To shore-up the local workforce, BAWDB works primarily with five groups of potential employees. One is students in the K-12 system. Golembeski points to a successful program created by the NEW Manufacturing Alliance.

“These employers recognized that manufacturing had a bad reputation. Jobs in manufacturing were considered dirty and noisy and undesirable. They’ve got to change that perception to attract new workers. They’ve worked really hard at rebranding themselves. Jobs that once were low skill/high wage are now high skill/high wage.”

The NEW Manufacturing Alliance is currently reaching out to high school students with a series of extremely successful and well-received Get Real Math videos that were filmed in factories. In conjunction with producing the videos, the Alliance held a math teachers appreciation night that drew more than 200 area teachers.

A second group BAWDB works with is the unemployed.
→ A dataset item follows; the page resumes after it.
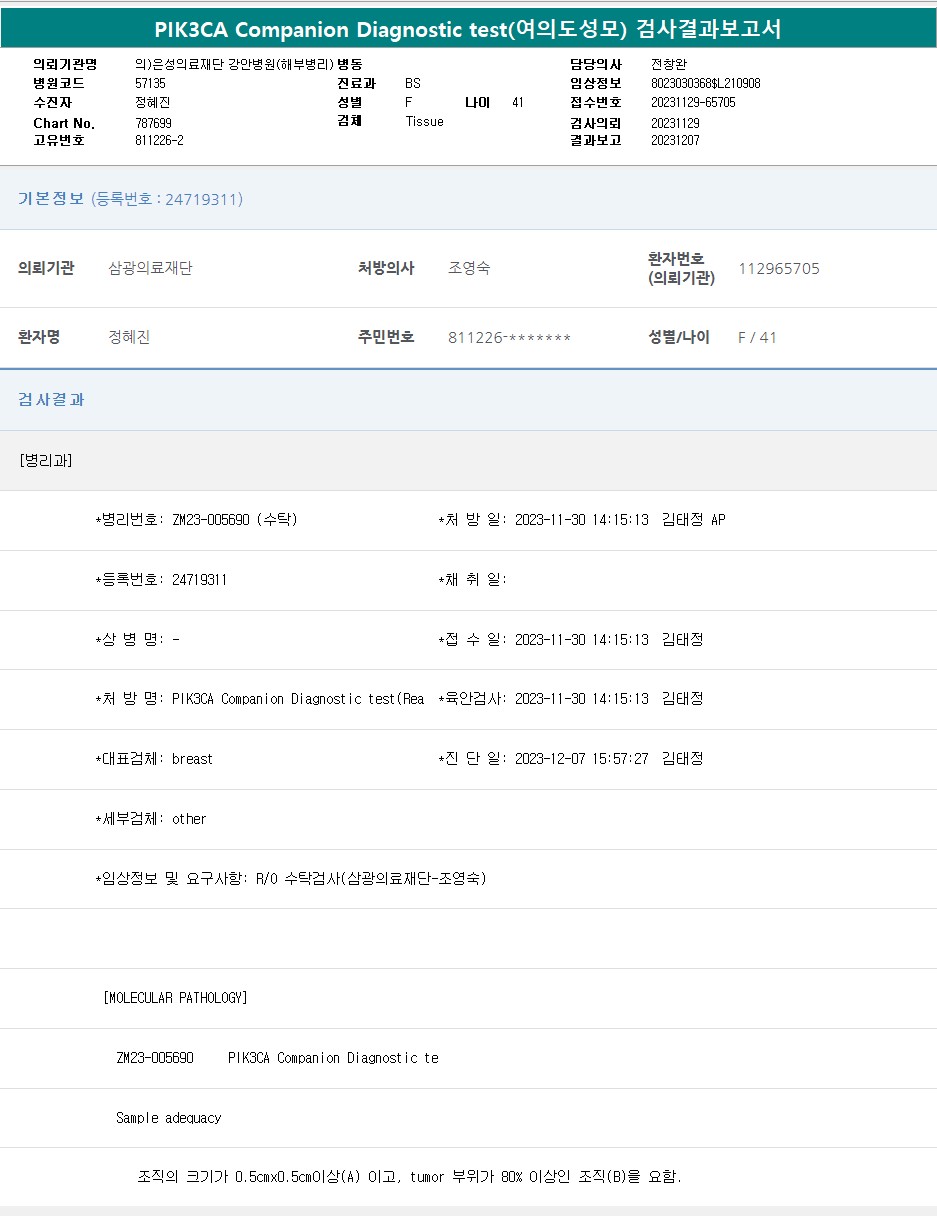This screenshot has height=1216, width=937.
Task: Click the report title banner at top
Action: (x=468, y=29)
Golembeski notes that with unemployment at 4.2 percent, many of the unemployed have “serious barriers” to employment. He says, “Even a nicotine addiction can be a barrier. Nicotine addicts are known to cost employers more; their health care is higher, they take more breaks and they have more sick days.” He sites success with offender re-entry, working with people who have come out of retention centers with skills. “Sixty-five percent of them go back to inner-city Milwaukee. If we could get them to stay here, that would be helpful.”

A third group is existing workers.

“We’re working to fast-track this group, to get the word out that with an investment in education — sometimes just a 12-week training course — you may become employable at $15/hour or more. That’s what we’re helping people shoot for, a minimum of $15/hour.”
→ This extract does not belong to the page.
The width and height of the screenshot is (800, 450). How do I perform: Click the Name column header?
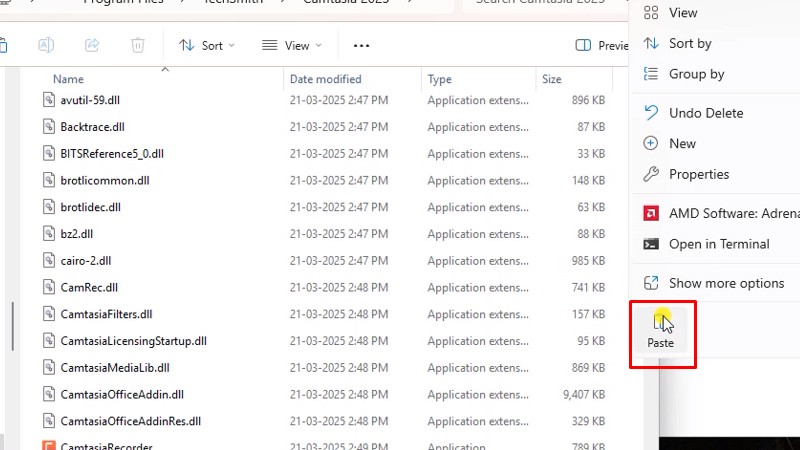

BAWDB also attempts to attract workers from outside of Wisconsin. Golembeski concedes that this has not been very successful.

Finally, they target the underemployed or unhappily employed. “There’s a subset of workers who took jobs during the recession and are ready for a change. We’re here to work with them.”

Golembeski addresses numerous community groups and was recently approached by a man at the local YMCA.

“He said, ‘Something you said the other day has stuck with me.’ That made me worry because I say a lot of things! What he referenced, though, was a statement I made that the answers to our problems aren’t in Washington, D.C. or Madison; they’re here.”

Golembeski believes that while the economy is getting more global, the solutions are very local. When asked who the leaders with solutions are, he directs all of us to our mirrors.

“Americans had it very good after World War II. We were the only economy left standing and companies could afford, for a long time, to provide health benefits and pensions. Couple that with the fact that people didn’t live as long and didn’t draw as much from their retirement plans. Today, companies can’t afford that kind of care. You have to be much more in charge of and accountable for your own health and you have to manage your own retirement. In some ways, that kind of personal responsibility is not a bad thing.”

A Changing Paradigm

Golembeski is often the link between employers who belong to the Baby Boomer generation and the Millennials they are hiring.

“In just five years, Millennials will make up about 50 percent of the workforce. They have different values and a different way of viewing the world.” He likes to reference two diagrams, one that depicts the Baby Boomer World and one the Millennial World. The first is top-down and information is shared hierarchically on a need-to-know basis.

The second is a web of interconnected relationships, each a source of information and knowledge that’s shared instantly via technology. When asked if he sees this shift as positive, Golembeski says, “Mainly…yes.”

He then shares another one of the statements he’s known for:  “The future comes whether we like it or not. We may as well get ready for it.”